> **Coordinate data for items**:

++++++

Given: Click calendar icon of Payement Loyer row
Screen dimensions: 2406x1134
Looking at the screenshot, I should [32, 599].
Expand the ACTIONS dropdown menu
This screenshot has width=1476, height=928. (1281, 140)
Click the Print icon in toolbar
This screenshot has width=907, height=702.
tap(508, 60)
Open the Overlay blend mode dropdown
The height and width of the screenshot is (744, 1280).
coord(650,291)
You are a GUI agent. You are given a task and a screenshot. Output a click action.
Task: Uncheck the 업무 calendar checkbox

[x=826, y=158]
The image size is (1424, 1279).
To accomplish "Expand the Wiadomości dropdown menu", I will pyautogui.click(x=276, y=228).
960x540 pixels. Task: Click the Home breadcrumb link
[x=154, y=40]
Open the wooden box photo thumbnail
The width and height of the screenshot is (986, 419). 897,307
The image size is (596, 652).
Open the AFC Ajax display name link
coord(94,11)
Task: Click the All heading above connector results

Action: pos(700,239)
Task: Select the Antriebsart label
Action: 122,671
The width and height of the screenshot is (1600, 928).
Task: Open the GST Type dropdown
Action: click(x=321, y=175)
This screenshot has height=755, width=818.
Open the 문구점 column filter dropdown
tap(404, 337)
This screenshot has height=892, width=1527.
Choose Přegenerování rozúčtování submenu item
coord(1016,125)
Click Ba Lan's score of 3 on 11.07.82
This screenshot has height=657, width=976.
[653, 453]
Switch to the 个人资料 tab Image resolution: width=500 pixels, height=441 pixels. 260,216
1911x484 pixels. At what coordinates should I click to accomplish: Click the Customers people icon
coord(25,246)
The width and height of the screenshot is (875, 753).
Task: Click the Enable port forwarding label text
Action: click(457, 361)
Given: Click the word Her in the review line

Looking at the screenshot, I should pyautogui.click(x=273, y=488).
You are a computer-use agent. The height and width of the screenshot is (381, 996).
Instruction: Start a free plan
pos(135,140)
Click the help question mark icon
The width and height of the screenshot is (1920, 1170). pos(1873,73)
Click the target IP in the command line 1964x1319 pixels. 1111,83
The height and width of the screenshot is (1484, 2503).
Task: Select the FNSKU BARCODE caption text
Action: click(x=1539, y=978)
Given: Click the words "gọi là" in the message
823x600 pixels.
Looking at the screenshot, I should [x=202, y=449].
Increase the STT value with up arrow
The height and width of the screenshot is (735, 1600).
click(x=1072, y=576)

++++++

> **Do this**:
Rewrite the records above as a numbered list, one line per item, and omit any blank lines.

> **Correct answer**:
1. Given: Click calendar icon of Payement Loyer row
2. Screen dimensions: 2406x1134
3. Looking at the screenshot, I should [32, 599].
4. Expand the ACTIONS dropdown menu
5. This screenshot has width=1476, height=928. (1281, 140)
6. Click the Print icon in toolbar
7. This screenshot has width=907, height=702.
8. tap(508, 60)
9. Open the Overlay blend mode dropdown
10. The height and width of the screenshot is (744, 1280).
11. coord(650,291)
12. You are a GUI agent. You are given a task and a screenshot. Output a click action.
13. Task: Uncheck the 업무 calendar checkbox
14. [x=826, y=158]
15. The image size is (1424, 1279).
16. To accomplish "Expand the Wiadomości dropdown menu", I will pyautogui.click(x=276, y=228).
17. 960x540 pixels. Task: Click the Home breadcrumb link
18. [x=154, y=40]
19. Open the wooden box photo thumbnail
20. The width and height of the screenshot is (986, 419). 897,307
21. The image size is (596, 652).
22. Open the AFC Ajax display name link
23. coord(94,11)
24. Task: Click the All heading above connector results
25. Action: pos(700,239)
26. Task: Select the Antriebsart label
27. Action: 122,671
28. The width and height of the screenshot is (1600, 928).
29. Task: Open the GST Type dropdown
30. Action: click(x=321, y=175)
31. This screenshot has height=755, width=818.
32. Open the 문구점 column filter dropdown
33. tap(404, 337)
34. This screenshot has height=892, width=1527.
35. Choose Přegenerování rozúčtování submenu item
36. coord(1016,125)
37. Click Ba Lan's score of 3 on 11.07.82
38. This screenshot has height=657, width=976.
39. [653, 453]
40. Switch to the 个人资料 tab Image resolution: width=500 pixels, height=441 pixels. 260,216
41. 1911x484 pixels. At what coordinates should I click to accomplish: Click the Customers people icon
42. coord(25,246)
43. The width and height of the screenshot is (875, 753).
44. Task: Click the Enable port forwarding label text
45. Action: click(457, 361)
46. Given: Click the word Her in the review line
47. Looking at the screenshot, I should pyautogui.click(x=273, y=488).
48. You are a computer-use agent. The height and width of the screenshot is (381, 996).
49. Instruction: Start a free plan
50. pos(135,140)
51. Click the help question mark icon
52. The width and height of the screenshot is (1920, 1170). pos(1873,73)
53. Click the target IP in the command line 1964x1319 pixels. 1111,83
54. The height and width of the screenshot is (1484, 2503).
55. Task: Select the FNSKU BARCODE caption text
56. Action: click(x=1539, y=978)
57. Given: Click the words "gọi là" in the message
58. 823x600 pixels.
59. Looking at the screenshot, I should [x=202, y=449].
60. Increase the STT value with up arrow
61. The height and width of the screenshot is (735, 1600).
62. click(x=1072, y=576)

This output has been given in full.